No matter what method of peptide identification is used, there is room for improvement. When four database search methods were compared, there was good agreement on half of the proteins identified in total [2]. In another report, 69,978 tandem mass spectra were obtained for a mixture of known proteins. Of these, only 5,678 were able to be identified by the database matching program SEQUEST[1]. In a review of 13 de novo sequencing methods, Allmer[3] points out that with current instrumentation and algorithms, an all-or-nothing score, ie. correct or wrong sequence, may be too harsh because very few sequences would be 100% correct. Accuracy of identification is low because noise in the experimental data is a significant challenge. This is exacerbated when fragment ions that should theoretically exist are not detected or are of such low intensity that they cannot be distinguished from noise. Choo and Tham[4] illustrate the impact of background noise when they calculated a quality score (QS) from self-convolution of the mass spectra for a theoretical 14-residue peptide subjected to different degradation processes. They showed that removal of 8 y ion peaks (with no Gaussian noise) reduced the QS by only 43% whereas increasing white Gaussian noise from 0 to 30% (keeping the full complement of b and y ion peaks) resulted in an 80% drop in their calculated QS. Clearly, background noise poses a significant challenge to recognition especially of low-intensity peaks.

When thousands of MS/MS spectra are generated in a single experiment, removal of poor quality spectra from analysis can be time-saving. This was the approach taken by Flikka et al.[5] who used machine learning to distinguish between good and bad spectra by using a number of spectral features. Many such methods for selecting spectra to analyze such as the one used by Wong et al[6] are partially based on the signal to noise ratio. Simple methods for eliminating noise, such as removing all peaks below a certain threshold or selecting only a fixed number of the highest peaks have been explored. Purvine et al[7] proposed a method to distinguish signal from noise. They sorted intensity values of the peaks in descending order, and defined the median value of the lower half of the intensity values to be the noise level. Also with the goal of recognizing poor quality spectra, Xu and Freitas[8] first sort peaks according to intensity, from lowest to highest. The lowest intensity is considered to be noise. The algorithm starts by calculating the Signal to Noise Ratio (SNR) for the second peak, comparing that to the SNR threshold set by the user. If the SNR value for a given peak is higher than that set by the user, the noise level is set to that peak. Using database searching techniques, this algorithm was demonstrated to work better than other filtering approaches. A large percentage (76-91%) of MS/MS spectra that did not yield a peptide match were removed, while only 3.6-9.4% of those that yielded a peptide match were removed. In these examples, the intensity of background noise is determined and applied uniformly across the spectrum. As noise levels vary across a spectrum, these methods can be too aggressive in some areas, while not being aggressive enough in others.

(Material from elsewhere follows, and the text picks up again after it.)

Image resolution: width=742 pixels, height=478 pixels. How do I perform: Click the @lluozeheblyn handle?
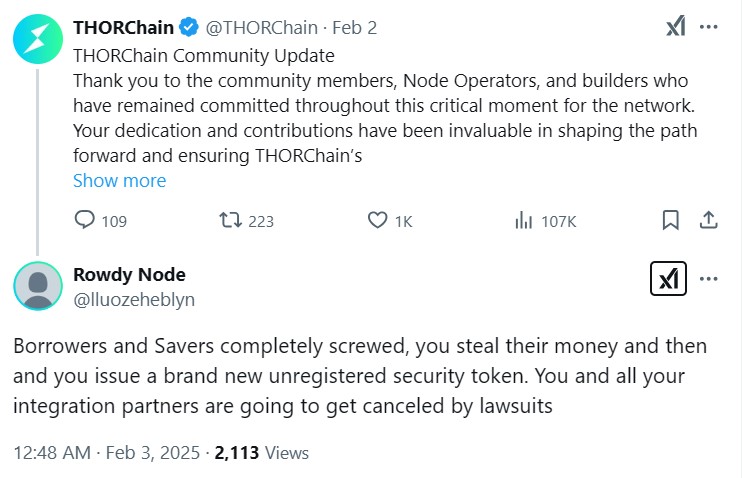(x=134, y=299)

Ding et al[9] takes into consideration changes in SNR in different regions of the spectrum. Intensities of peaks whose m/z values indicate relationships such as complementary b and y ions, fragments with and without loss of water or ammonia are adjusted upward, after which peaks that represent maxima in local regions of the spectrum are extracted. All other peaks that are presumed to be noise are eliminated. The de-noising method removes about 69% of peaks in a spectrum, and increased the number of spectra that could be identified by 14-31%, depending upon the dataset used. Using such a linear combination approach and applying different weights to the intensity adjustment of the peaks, Lin et al[10] were able to increase the success of identification by a further 14-23%. We propose an alternative approach that allows for noise levels to be automatically adjusted across an entire spectrum in a continuous manner.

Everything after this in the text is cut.